In the vein of Romantic poets, well-known Dogri poet Padma Sachdeva emphasised that only that which emerges from the heart qualifies as poetry. Her verses carried an acute awareness of nature and projected its forces as alive and communicative. In one of her poems titled, Air, she says the villagers had “packed’ some of it for her as they had bid her farewell. She carries the village air around with her and uses it whenever she missed home. The pristine village air with its unique aroma of incense in the morning, crops in the afternoon and wet soil in the evening is a part of the heritage that she has received and wishes to pass on to her daughter. In another poem, she is the sky that says: I am not the king without an heir/ My lap is filled with children/ I am India’s sky.

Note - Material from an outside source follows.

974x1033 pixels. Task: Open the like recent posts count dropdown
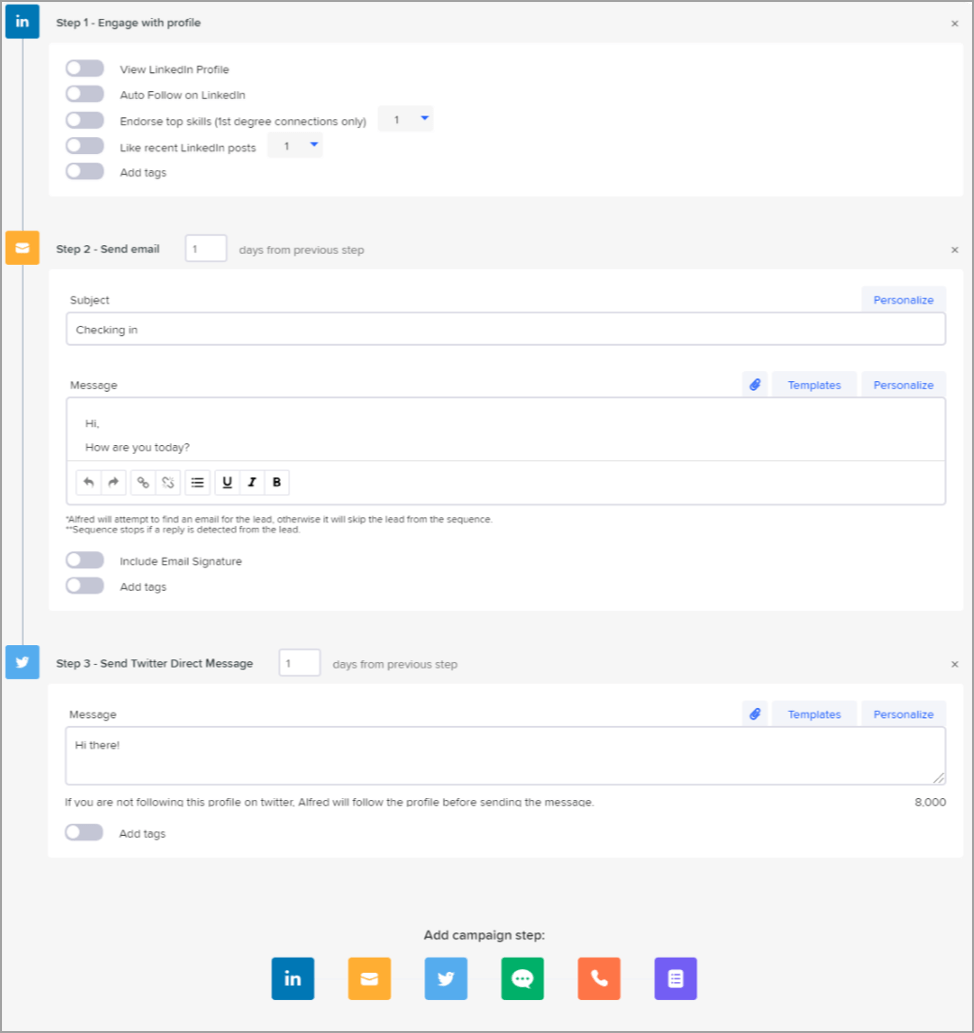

Another poet who brought the inanimate to life through her verses was Varsha Das. Two of her poems were titled Mitti and Daraaj. While in Mitti (Soil) she spoke of a dead soil made fertile by a person’s dreams, in Daraaj (Drawer) she gives a beating heart to a piece of furniture. In Daraaj she is an old woman who keeps misplacing her things. To solve this problem her daughter gets a cupboard with several drawers. The drawers are labelled alphabetically so that: the job is just to set/ specs in S/ watch in W/ and pen in P. But things get complicated as the watch lands up in another drawer that has a throbbing, loving heart.
Tamil poet Salma came up with poems on women issues and sensibilities. In a moving piece she drew upon the life of Somalian women who suffered the terrible tradition of sewing up of the vagina to prevent their “pollution”.
The subject of each recital was unique and as a result the poems ranged from the Berlin Wall to Irome Sharmila, from a key to a wall, and a stammer to a secret. While one poet like Subodh Sarkar (Bengali) came up with politically charged free verses another one like Nisar Rahi (Urdu) broke the pattern with witty and insightful couplets. Each poet took you to a different journey into a different world lighting the way with his words. The event, organised by Sahitya Akademi, was thin on audience. However, those present were serious fans, shedding an occasional tear or breaking into a frequent “wah wah”. Looking at the audience Padma Sachdev recounted her young days when iconic poet Ramdhari Singh “Dinkar” would moan that perhaps the era poetry had ended. But he was wrong, she said, we still write poetry and there are people who can’t have enough of it.